» **Work task**
Scan the lines below and report each one containing "screenshot" by copying it.
[Opening Data for analysis section]
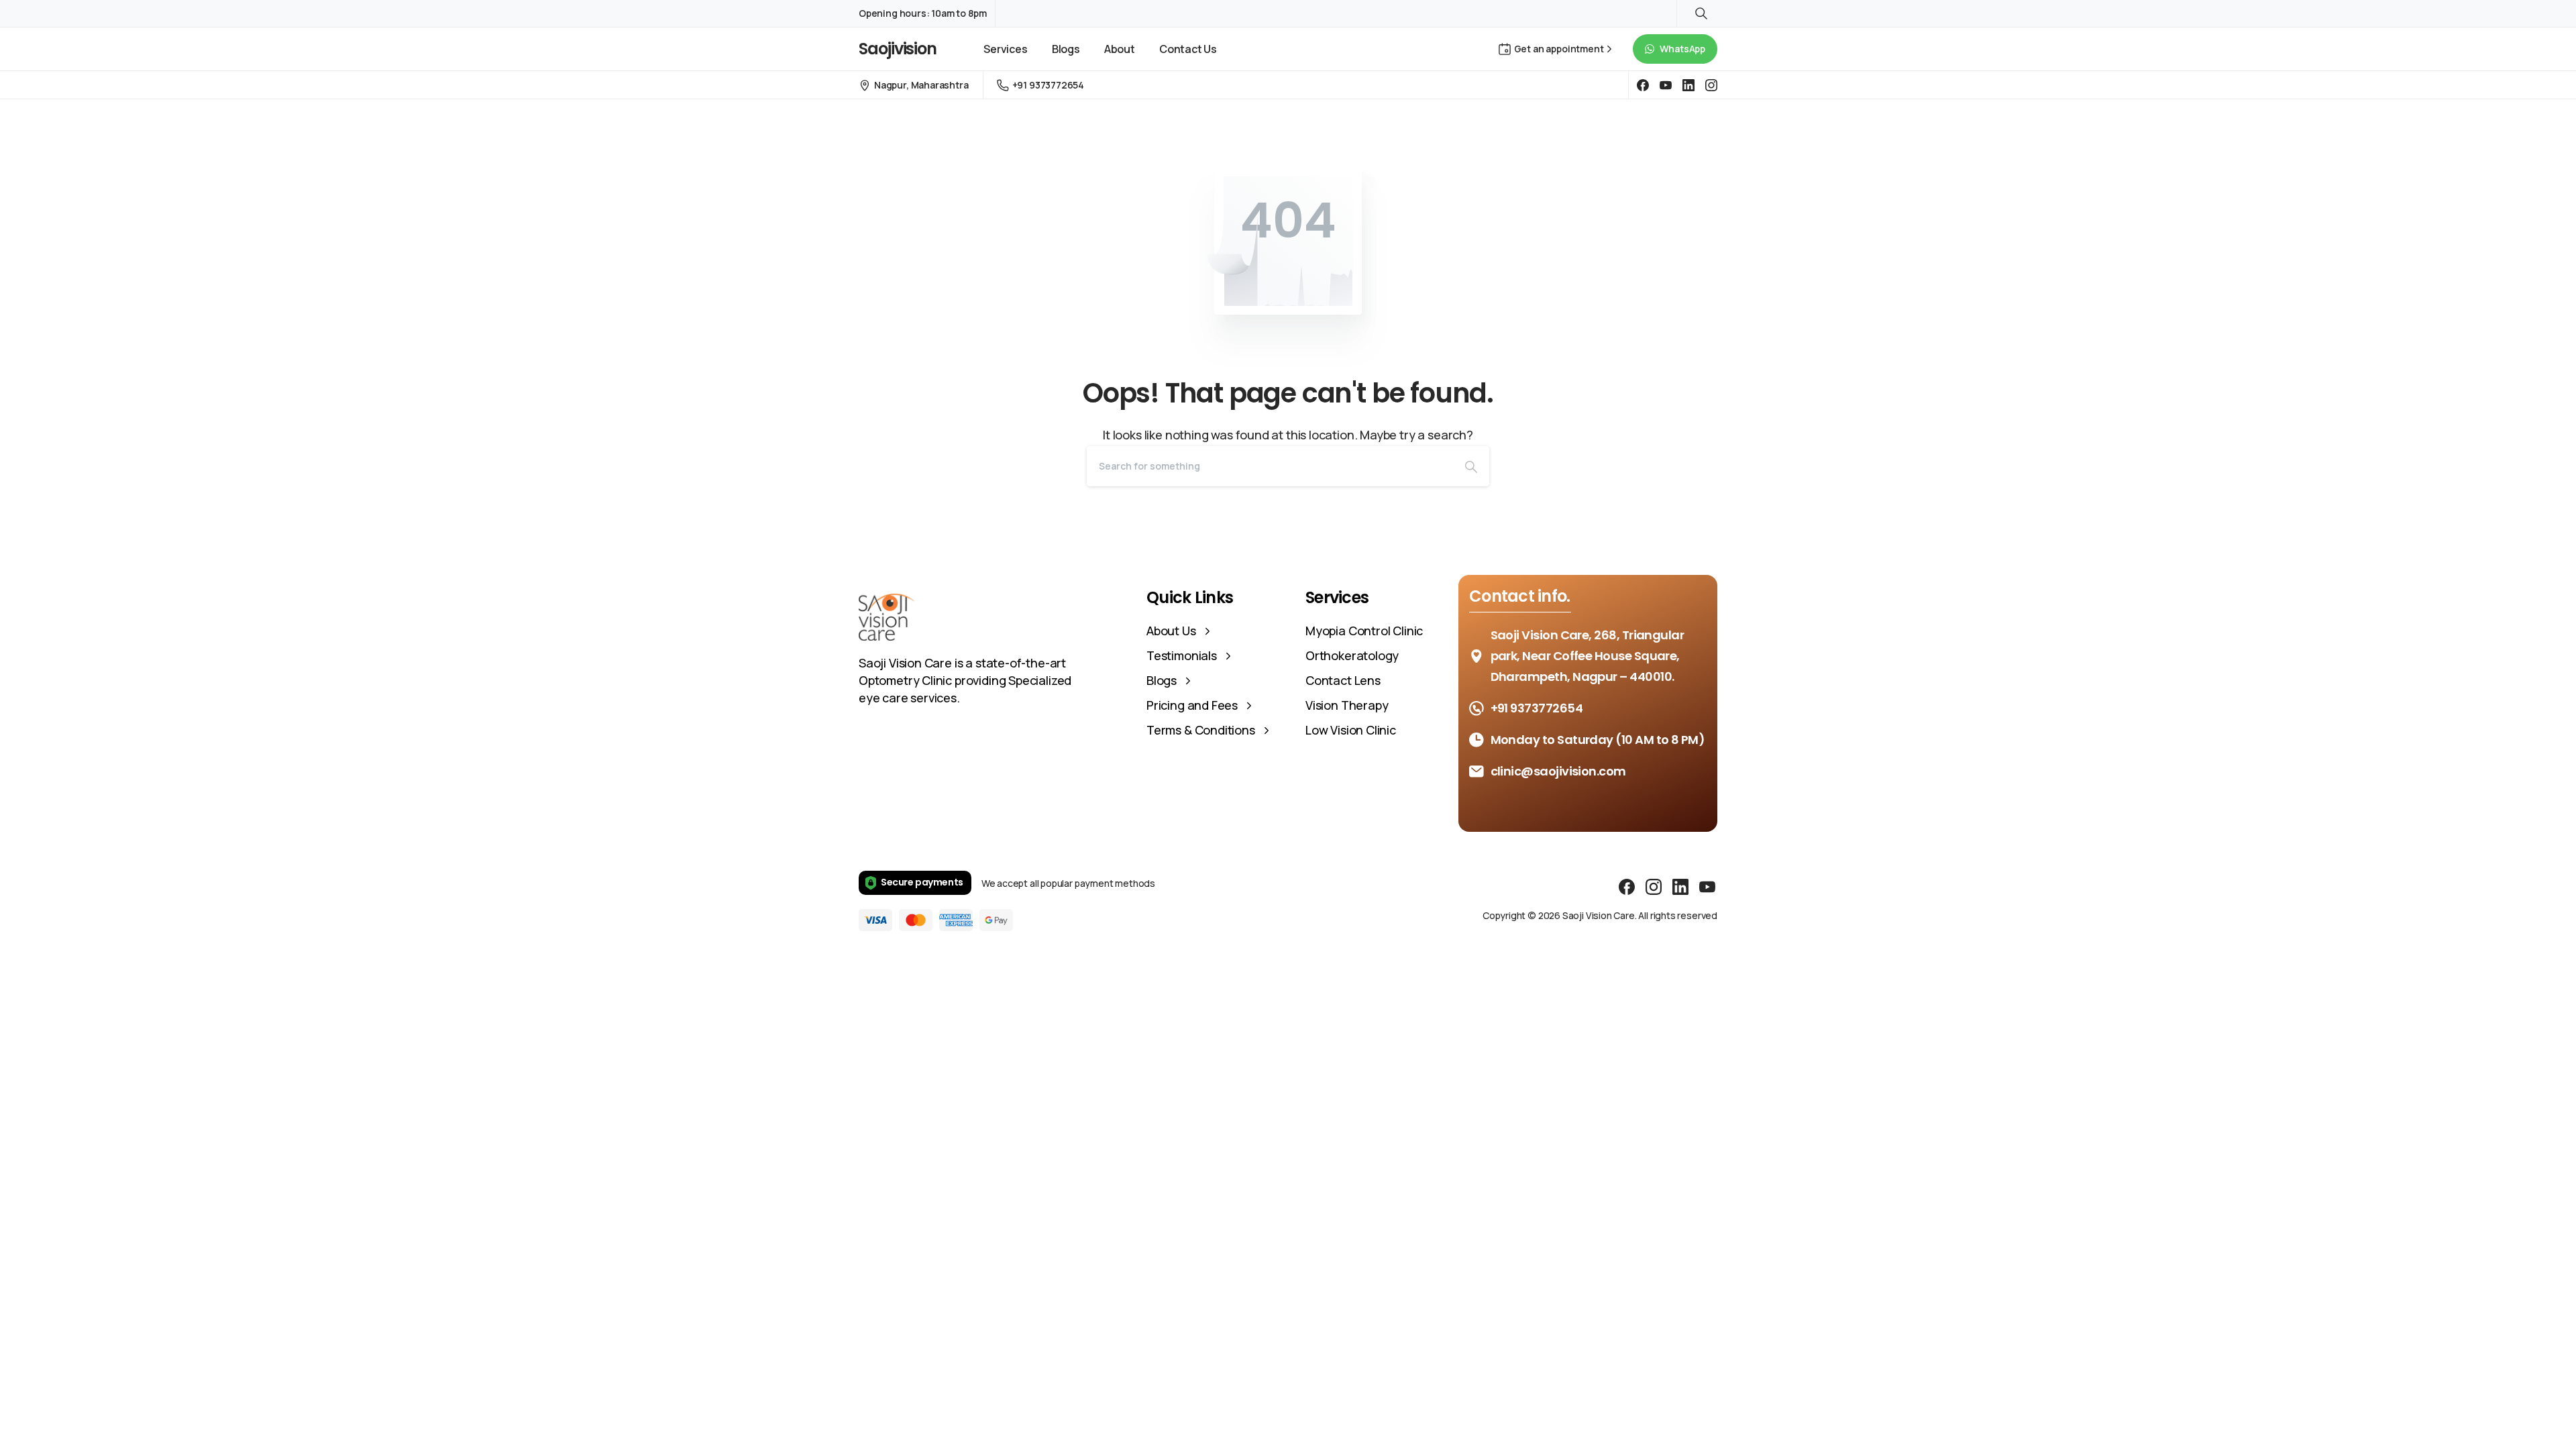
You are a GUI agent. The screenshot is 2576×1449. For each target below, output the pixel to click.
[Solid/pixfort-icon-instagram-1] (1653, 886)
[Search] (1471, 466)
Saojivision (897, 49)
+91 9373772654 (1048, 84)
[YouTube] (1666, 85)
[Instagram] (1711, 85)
[Closing Data for analysis section]
[Opening Data for analysis section]
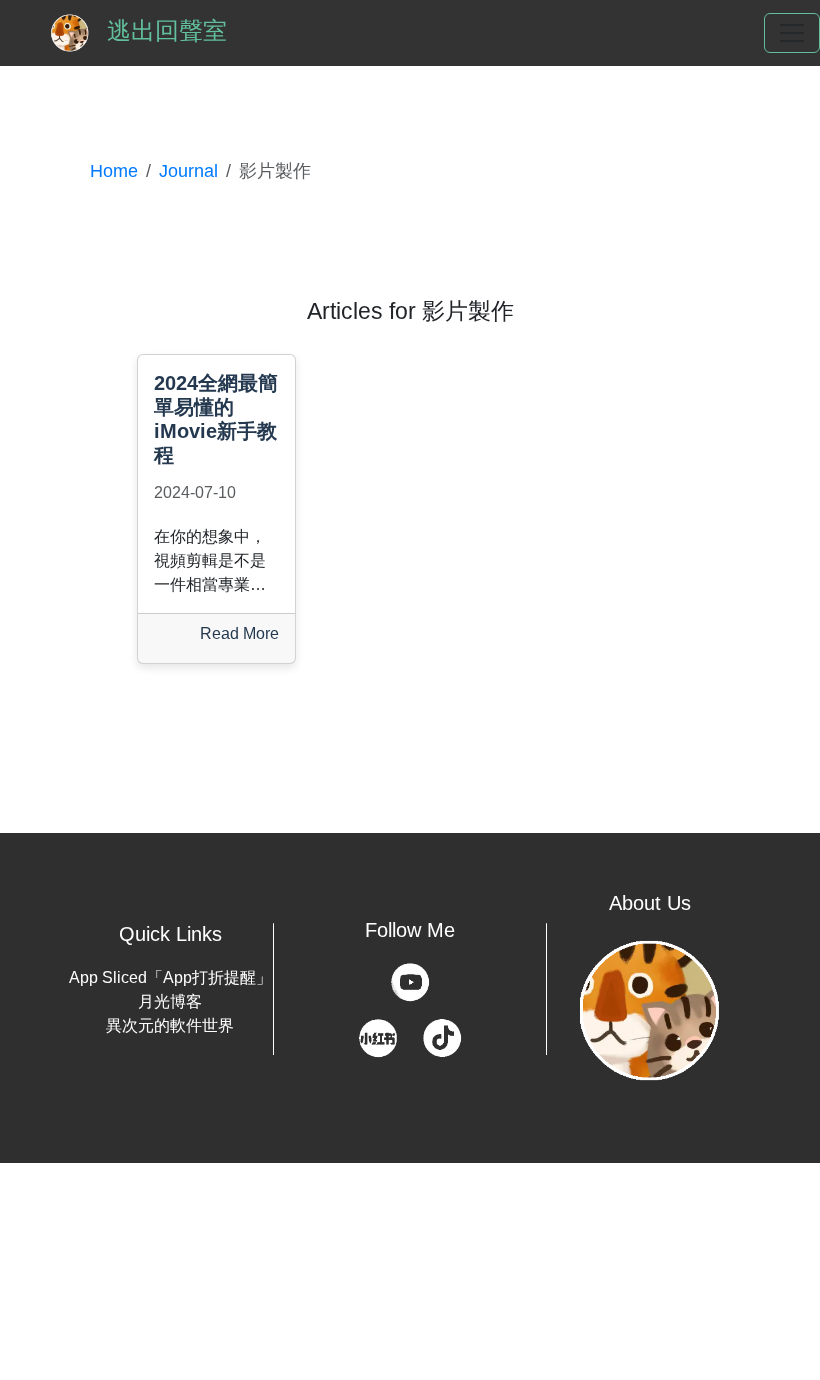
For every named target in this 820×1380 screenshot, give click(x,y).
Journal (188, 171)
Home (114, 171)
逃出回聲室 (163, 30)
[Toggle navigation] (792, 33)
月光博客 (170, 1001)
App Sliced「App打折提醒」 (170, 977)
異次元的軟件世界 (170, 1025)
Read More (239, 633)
[Closing Data for analysis section]
» **Finished task**
You are a GUI agent. The screenshot is 2576×1449. For each target below, output the pixel to click.
For every named target in this 820×1380 screenshot, give click(x,y).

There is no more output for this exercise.